Pixel coordinate grounding data:
== == ==

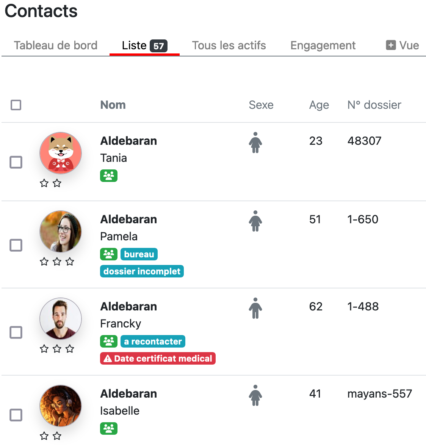Click the male gender icon in Francky's row

pos(255,308)
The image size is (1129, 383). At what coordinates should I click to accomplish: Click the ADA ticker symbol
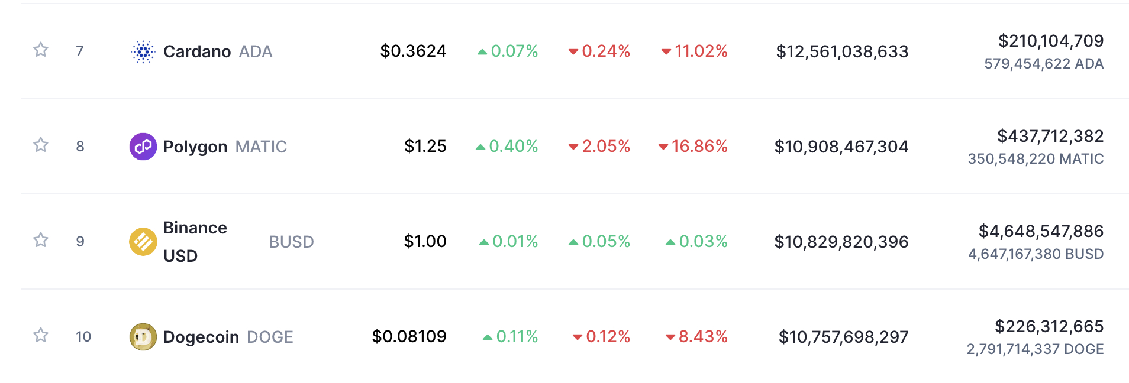[x=256, y=51]
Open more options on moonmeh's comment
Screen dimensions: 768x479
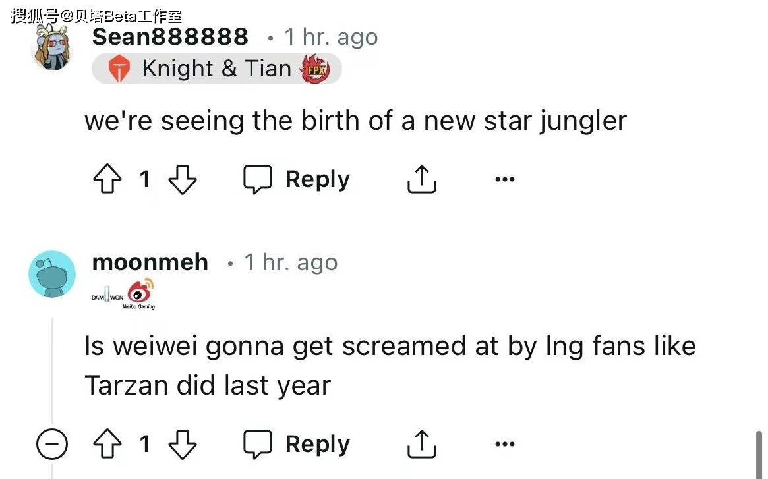click(x=504, y=445)
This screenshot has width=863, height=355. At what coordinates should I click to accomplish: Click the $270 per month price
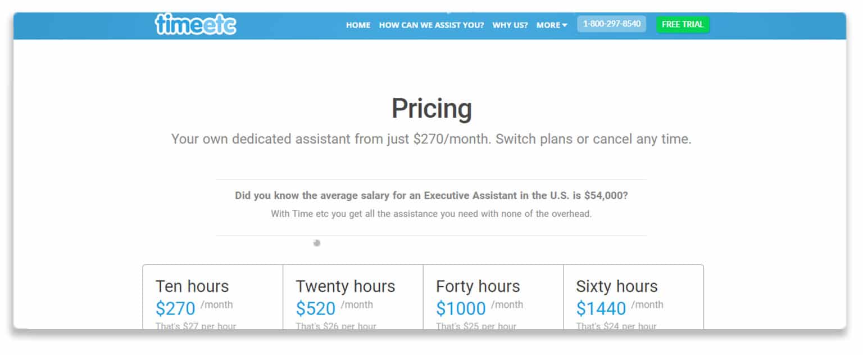[175, 308]
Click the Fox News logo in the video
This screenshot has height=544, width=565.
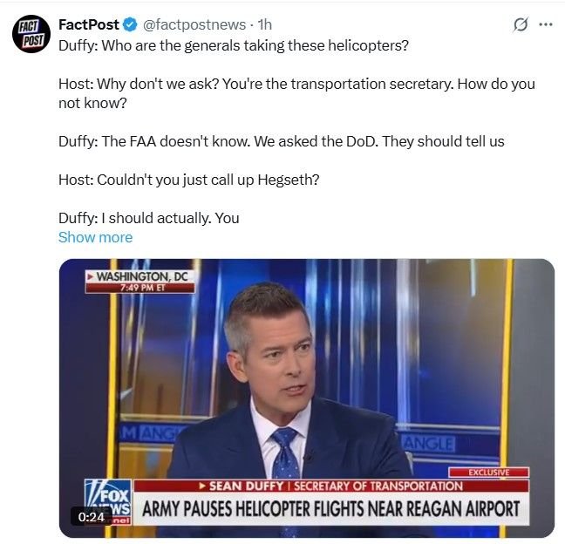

== == ==

▶ Work to complete
Reproduce verbatim every line starting at the line that holds "The image size" and ending with the final line of the data; omit the pictures.

▶ Reply
The image size is (1129, 383). At what coordinates should I click to accomplish: Click the ADA ticker symbol
[x=256, y=51]
Open more options on moonmeh's comment
Screen dimensions: 768x479
click(x=504, y=445)
This screenshot has width=863, height=355. At what coordinates should I click to accomplish: Click the $270 per month price
[175, 308]
Click the Fox News logo in the video
This screenshot has height=544, width=565.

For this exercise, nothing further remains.